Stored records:
※ ※ ※

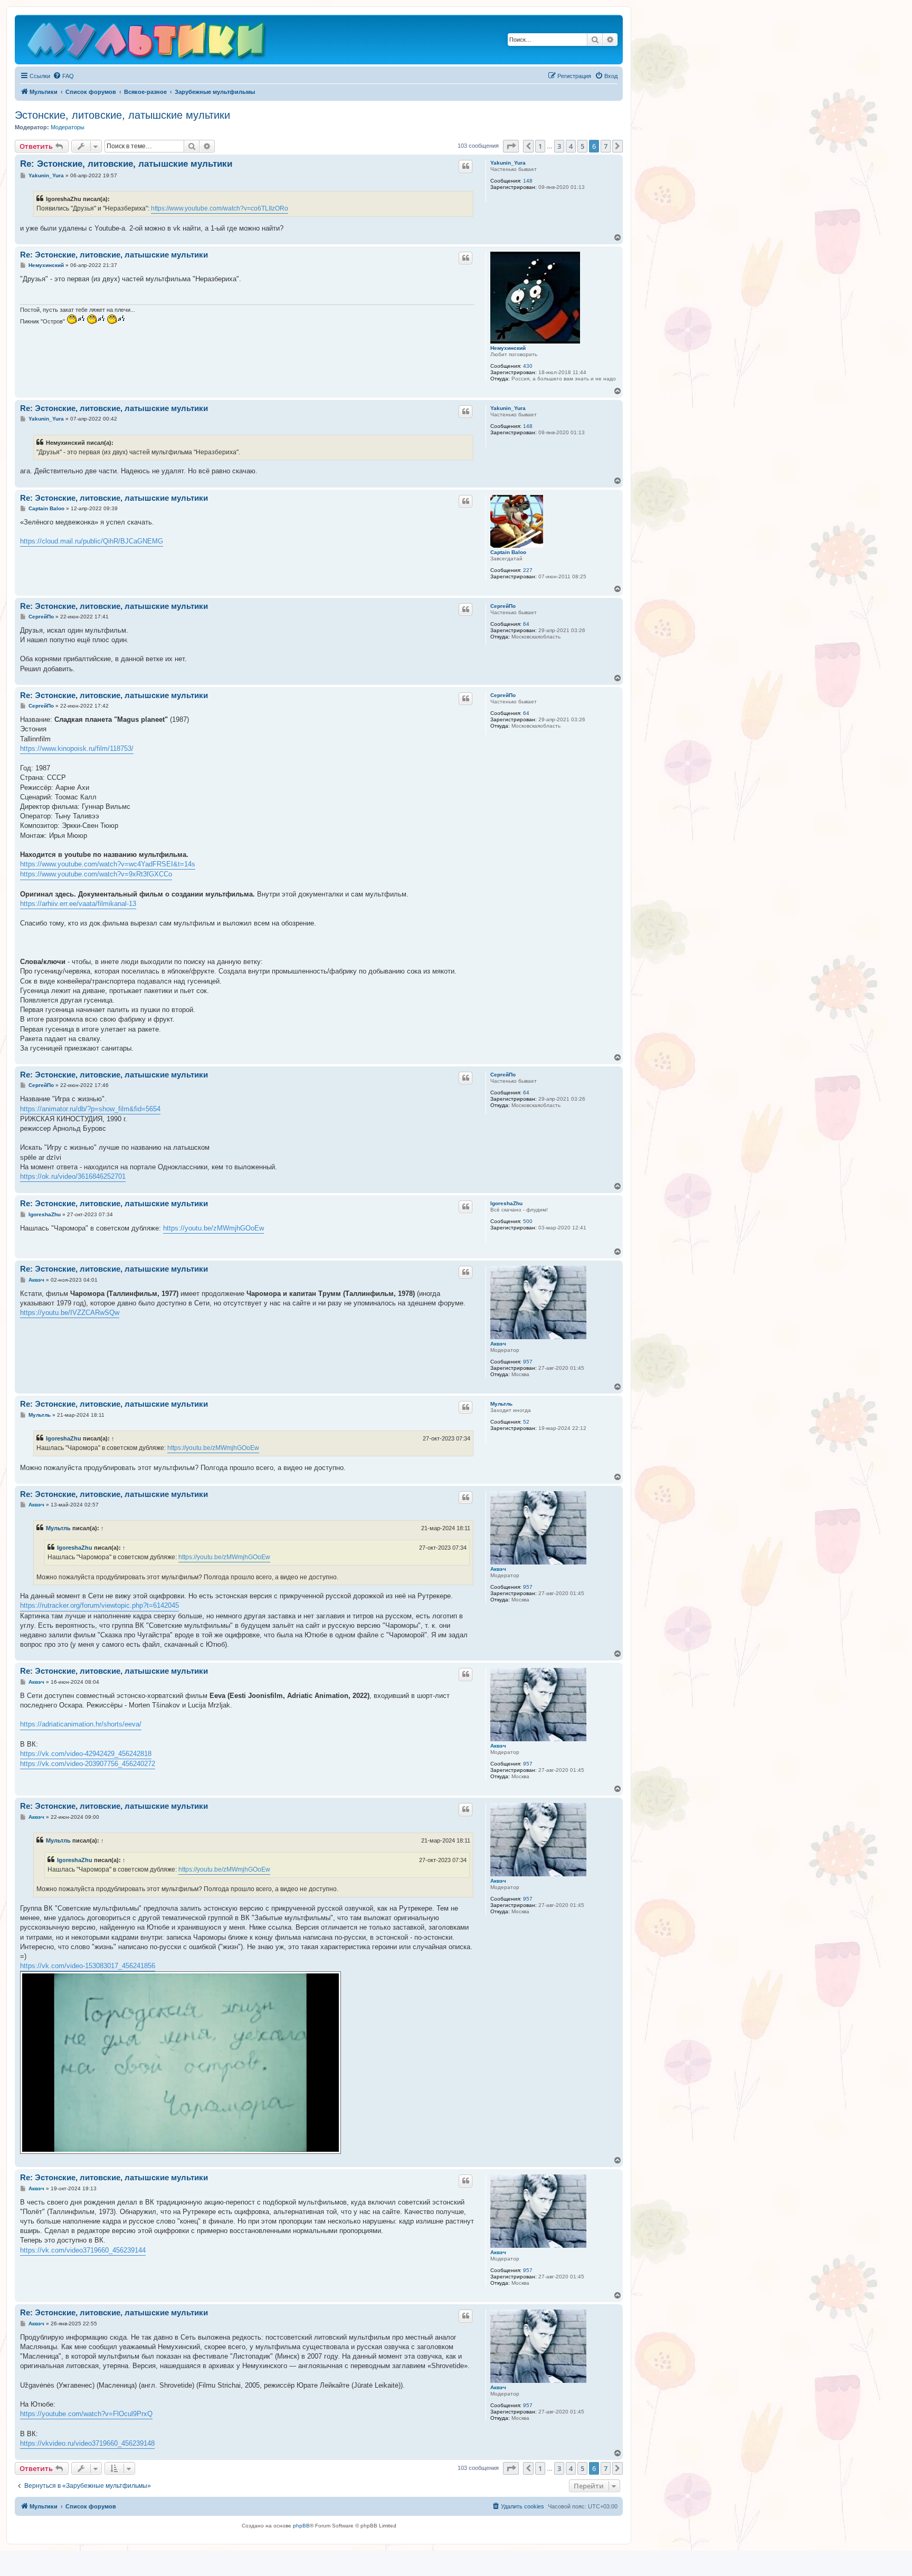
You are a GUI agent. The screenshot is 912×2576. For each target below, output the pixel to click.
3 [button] (559, 146)
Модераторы (67, 127)
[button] (511, 146)
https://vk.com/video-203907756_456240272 (87, 1764)
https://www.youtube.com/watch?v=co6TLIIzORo (219, 208)
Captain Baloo (508, 552)
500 (528, 1221)
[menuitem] (63, 76)
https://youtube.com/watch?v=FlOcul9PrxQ (86, 2414)
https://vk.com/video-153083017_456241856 (87, 1966)
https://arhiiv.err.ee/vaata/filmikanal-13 (78, 904)
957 (528, 1362)
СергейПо (503, 606)
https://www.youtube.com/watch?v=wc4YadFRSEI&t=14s (107, 864)
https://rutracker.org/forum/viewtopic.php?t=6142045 (99, 1605)
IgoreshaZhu (506, 1203)
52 (526, 1422)
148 (528, 181)
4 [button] (571, 146)
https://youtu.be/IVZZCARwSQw (69, 1312)
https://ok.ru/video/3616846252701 (73, 1176)
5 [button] (582, 146)
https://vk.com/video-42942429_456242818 (85, 1754)
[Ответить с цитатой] (465, 166)
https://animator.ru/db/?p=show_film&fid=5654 (90, 1109)
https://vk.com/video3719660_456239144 (83, 2250)
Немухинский (508, 348)
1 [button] (540, 146)
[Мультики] (147, 42)
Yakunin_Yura (508, 163)
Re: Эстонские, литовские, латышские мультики (126, 164)
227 (528, 570)
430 (528, 366)
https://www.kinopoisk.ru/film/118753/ (77, 748)
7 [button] (605, 146)
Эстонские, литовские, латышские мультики (122, 115)
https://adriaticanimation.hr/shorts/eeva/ (80, 1724)
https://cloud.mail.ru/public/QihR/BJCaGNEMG (91, 541)
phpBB (301, 2526)
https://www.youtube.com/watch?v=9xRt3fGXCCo (96, 874)
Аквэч (498, 1344)
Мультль (501, 1404)
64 (526, 624)
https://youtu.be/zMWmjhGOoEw (213, 1228)
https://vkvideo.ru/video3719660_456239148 (87, 2443)
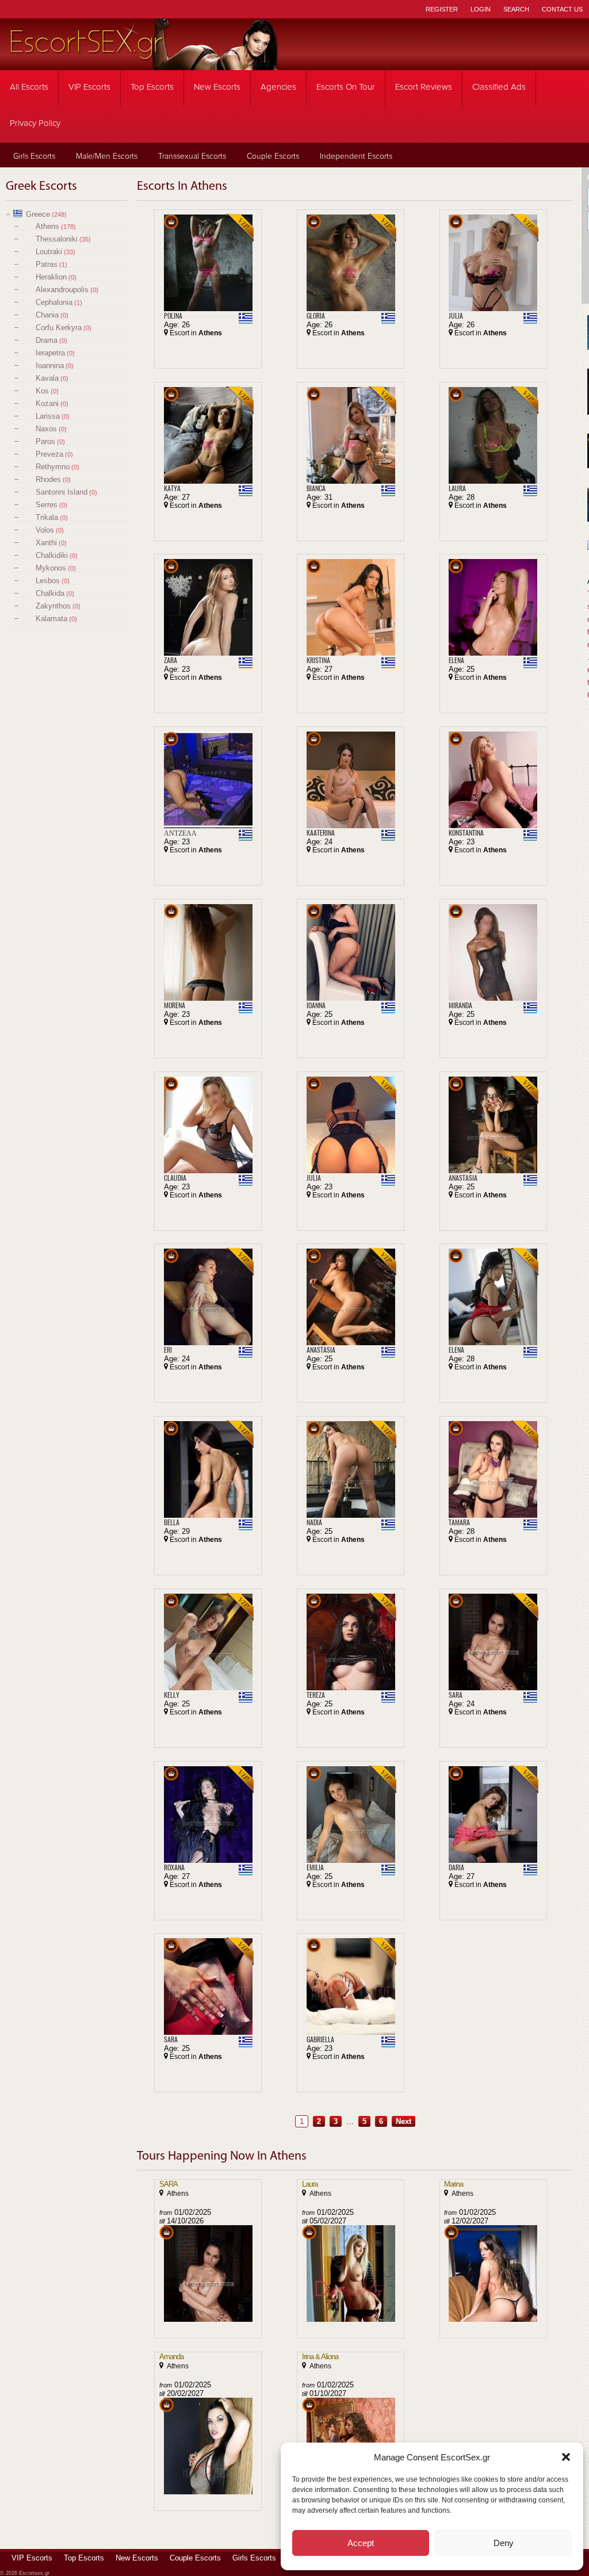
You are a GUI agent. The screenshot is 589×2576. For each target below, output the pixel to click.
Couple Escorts (273, 156)
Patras (47, 264)
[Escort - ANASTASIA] (493, 1125)
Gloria (316, 315)
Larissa (48, 416)
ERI (168, 1349)
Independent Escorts (356, 156)
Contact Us (562, 9)
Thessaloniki (57, 239)
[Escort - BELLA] (208, 1469)
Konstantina (466, 832)
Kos (42, 390)
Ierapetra (50, 353)
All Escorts (29, 87)
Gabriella (320, 2039)
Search (516, 9)
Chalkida (50, 593)
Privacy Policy (35, 123)
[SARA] (208, 2273)
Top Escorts (152, 87)
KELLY (171, 1695)
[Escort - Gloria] (351, 263)
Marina (453, 2184)
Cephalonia (54, 302)
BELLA (171, 1522)
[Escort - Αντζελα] (208, 780)
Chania (47, 315)
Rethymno (53, 466)
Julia (456, 315)
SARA (455, 1695)
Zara (170, 660)
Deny (504, 2543)
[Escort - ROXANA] (208, 1814)
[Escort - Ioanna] (351, 952)
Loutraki (49, 251)
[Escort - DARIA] (493, 1814)
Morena (174, 1005)
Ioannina (50, 365)
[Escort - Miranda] (493, 952)
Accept (360, 2543)
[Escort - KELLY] (208, 1642)
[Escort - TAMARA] (493, 1469)
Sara (171, 2039)
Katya (172, 488)
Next (403, 2121)
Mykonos (51, 568)
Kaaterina (321, 832)
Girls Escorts (34, 156)
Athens (47, 226)
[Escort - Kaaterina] (351, 780)
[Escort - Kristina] (351, 607)
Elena (456, 660)
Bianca (316, 488)
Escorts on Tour (345, 87)
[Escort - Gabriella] (351, 1986)
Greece (38, 214)
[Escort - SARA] (493, 1642)
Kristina (318, 660)
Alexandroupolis (62, 289)
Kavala (47, 378)
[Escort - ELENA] (493, 1297)
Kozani (47, 403)
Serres (47, 504)
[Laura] (351, 2273)
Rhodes (48, 479)
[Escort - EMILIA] (351, 1814)
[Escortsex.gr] (144, 62)
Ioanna (316, 1005)
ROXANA (174, 1867)
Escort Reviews (423, 87)
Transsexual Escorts (192, 156)
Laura (457, 488)
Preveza (49, 454)
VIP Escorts (89, 87)
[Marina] (493, 2273)
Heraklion (51, 277)
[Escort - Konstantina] (493, 780)
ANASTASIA (463, 1177)
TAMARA (459, 1522)
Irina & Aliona (320, 2356)
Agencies (278, 87)
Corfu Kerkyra (59, 327)
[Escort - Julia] (493, 263)
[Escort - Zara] (208, 607)
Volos (45, 530)
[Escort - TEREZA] (351, 1642)
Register (442, 9)
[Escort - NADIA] (351, 1469)
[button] (566, 2457)
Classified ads (499, 87)
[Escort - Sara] (208, 1986)
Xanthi (46, 542)
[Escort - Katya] (208, 435)
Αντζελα (180, 832)
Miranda (460, 1005)
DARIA (456, 1867)
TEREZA (316, 1695)
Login (481, 9)
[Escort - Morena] (208, 952)
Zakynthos (53, 606)
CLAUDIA (175, 1177)
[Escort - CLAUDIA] (208, 1125)
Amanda (171, 2356)
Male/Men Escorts (106, 156)
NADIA (314, 1522)
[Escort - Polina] (208, 263)
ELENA (456, 1349)
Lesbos (48, 580)
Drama (47, 340)
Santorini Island (61, 492)
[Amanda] (208, 2446)
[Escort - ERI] (208, 1297)
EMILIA (315, 1867)
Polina (173, 315)
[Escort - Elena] (493, 607)
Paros (45, 441)
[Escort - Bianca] (351, 435)
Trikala (47, 517)
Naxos (46, 428)
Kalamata (51, 618)
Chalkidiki (52, 555)
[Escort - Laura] (493, 435)
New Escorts (217, 87)
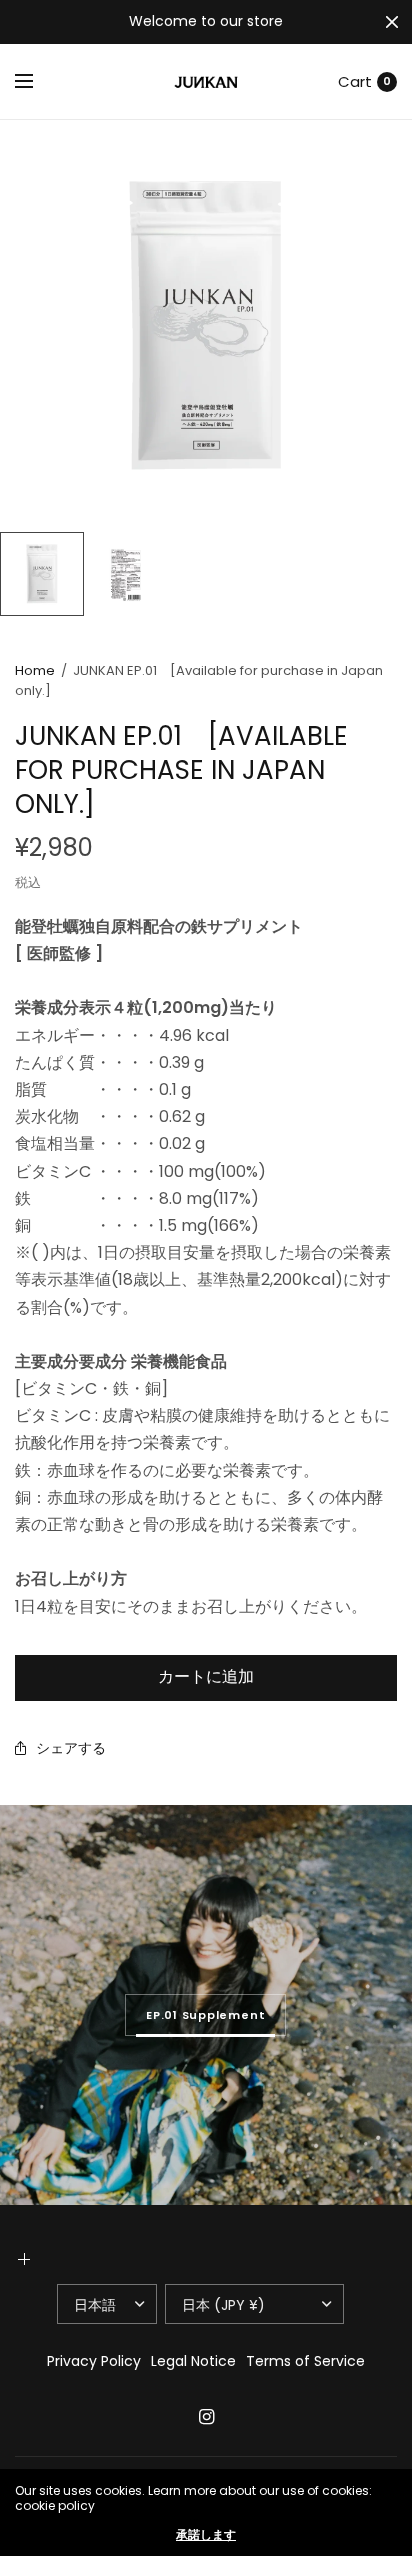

※ ※ ※

What the exercise asks: Each line of the data should be quoted exactly, with pictures left out.

Answer below:
You are a GUI agent. The screenshot is 912×2576. For each target below, output the pixel to click.
3 [button] (559, 146)
Модераторы (67, 127)
[button] (511, 146)
https://vk.com/video-203907756_456240272 (87, 1764)
https://www.youtube.com/watch?v=co6TLIIzORo (219, 208)
Captain Baloo (508, 552)
500 (528, 1221)
[menuitem] (63, 76)
https://youtube.com/watch?v=FlOcul9PrxQ (86, 2414)
https://vk.com/video-153083017_456241856 (87, 1966)
https://arhiiv.err.ee/vaata/filmikanal-13 (78, 904)
957 (528, 1362)
СергейПо (503, 606)
https://www.youtube.com/watch?v=wc4YadFRSEI&t=14s (107, 864)
https://rutracker.org/forum/viewtopic.php?t=6142045 (99, 1605)
IgoreshaZhu (506, 1203)
52 (526, 1422)
148 (528, 181)
4 [button] (571, 146)
https://youtu.be/IVZZCARwSQw (69, 1312)
https://ok.ru/video/3616846252701 (73, 1176)
5 [button] (582, 146)
https://vk.com/video-42942429_456242818 (85, 1754)
[Ответить с цитатой] (465, 166)
https://animator.ru/db/?p=show_film&fid=5654 (90, 1109)
https://vk.com/video3719660_456239144 (83, 2250)
Немухинский (508, 348)
1 [button] (540, 146)
[Мультики] (147, 42)
Yakunin_Yura (508, 163)
Re: Эстонские, литовские, латышские мультики (126, 164)
227 (528, 570)
430 (528, 366)
https://www.kinopoisk.ru/film/118753/ (77, 748)
7 [button] (605, 146)
Эстонские, литовские, латышские мультики (122, 115)
https://adriaticanimation.hr/shorts/eeva/ (80, 1724)
https://cloud.mail.ru/public/QihR/BJCaGNEMG (91, 541)
phpBB (301, 2526)
https://www.youtube.com/watch?v=9xRt3fGXCCo (96, 874)
Аквэч (498, 1344)
Мультль (501, 1404)
64 (526, 624)
https://youtu.be/zMWmjhGOoEw (213, 1228)
https://vkvideo.ru/video3719660_456239148 (87, 2443)
You are a GUI agent. The screenshot is 589×2576. For each target below, output the pixel to click.
Couple Escorts (273, 156)
Patras (47, 264)
[Escort - ANASTASIA] (493, 1125)
Gloria (316, 315)
Larissa (48, 416)
ERI (168, 1349)
Independent Escorts (356, 156)
Contact Us (562, 9)
Thessaloniki (57, 239)
[Escort - BELLA] (208, 1469)
Konstantina (466, 832)
Kos (42, 390)
Ierapetra (50, 353)
All Escorts (29, 87)
Gabriella (320, 2039)
Search (516, 9)
Chalkida (50, 593)
Privacy Policy (35, 123)
[SARA] (208, 2273)
Top Escorts (152, 87)
KELLY (171, 1695)
[Escort - Gloria] (351, 263)
Marina (453, 2184)
Cephalonia (54, 302)
BELLA (171, 1522)
[Escort - Αντζελα] (208, 780)
Chania (47, 315)
Rethymno (53, 466)
Julia (456, 315)
SARA (455, 1695)
Zara (170, 660)
Deny (504, 2543)
[Escort - ROXANA] (208, 1814)
[Escort - Ioanna] (351, 952)
Loutraki (49, 251)
[Escort - DARIA] (493, 1814)
Morena (174, 1005)
Ioannina (50, 365)
[Escort - Miranda] (493, 952)
Accept (360, 2543)
[Escort - KELLY] (208, 1642)
[Escort - TAMARA] (493, 1469)
Sara (171, 2039)
Katya (172, 488)
Next (403, 2121)
Mykonos (51, 568)
Kaaterina (321, 832)
Girls Escorts (34, 156)
Athens (47, 226)
[Escort - Kaaterina] (351, 780)
[Escort - Kristina] (351, 607)
Elena (456, 660)
Bianca (316, 488)
Escorts on Tour (345, 87)
[Escort - Gabriella] (351, 1986)
Greece (38, 214)
[Escort - SARA] (493, 1642)
Kristina (318, 660)
Alexandroupolis (62, 289)
Kavala (47, 378)
[Escort - ELENA] (493, 1297)
Kozani (47, 403)
Serres (47, 504)
[Laura] (351, 2273)
Rhodes (48, 479)
[Escort - EMILIA] (351, 1814)
[Escortsex.gr] (144, 62)
Ioanna (316, 1005)
ROXANA (174, 1867)
Escort Reviews (423, 87)
Transsexual Escorts (192, 156)
Laura (457, 488)
Preveza (49, 454)
VIP Escorts (89, 87)
[Marina] (493, 2273)
Heraklion (51, 277)
[Escort - Konstantina] (493, 780)
ANASTASIA (463, 1177)
TAMARA (459, 1522)
Irina & Aliona (320, 2356)
Agencies (278, 87)
Corfu Kerkyra (59, 327)
[Escort - Julia] (493, 263)
[Escort - Zara] (208, 607)
Volos (45, 530)
[Escort - TEREZA] (351, 1642)
Register (442, 9)
[Escort - NADIA] (351, 1469)
[button] (566, 2457)
Classified ads (499, 87)
[Escort - Sara] (208, 1986)
Xanthi (46, 542)
[Escort - Katya] (208, 435)
Αντζελα (180, 832)
Miranda (460, 1005)
DARIA (456, 1867)
TEREZA (316, 1695)
Login (481, 9)
[Escort - Morena] (208, 952)
Zakynthos (53, 606)
CLAUDIA (175, 1177)
[Escort - CLAUDIA] (208, 1125)
Amanda (171, 2356)
Male/Men Escorts (106, 156)
NADIA (314, 1522)
[Escort - Polina] (208, 263)
ELENA (456, 1349)
Lesbos (48, 580)
Drama (47, 340)
Santorini Island (61, 492)
[Amanda] (208, 2446)
[Escort - ERI] (208, 1297)
EMILIA (315, 1867)
Polina (173, 315)
[Escort - Elena] (493, 607)
Paros (45, 441)
[Escort - Bianca] (351, 435)
Trikala (47, 517)
Naxos (46, 428)
Kalamata (51, 618)
Chalkidiki (52, 555)
[Escort - Laura] (493, 435)
New Escorts (217, 87)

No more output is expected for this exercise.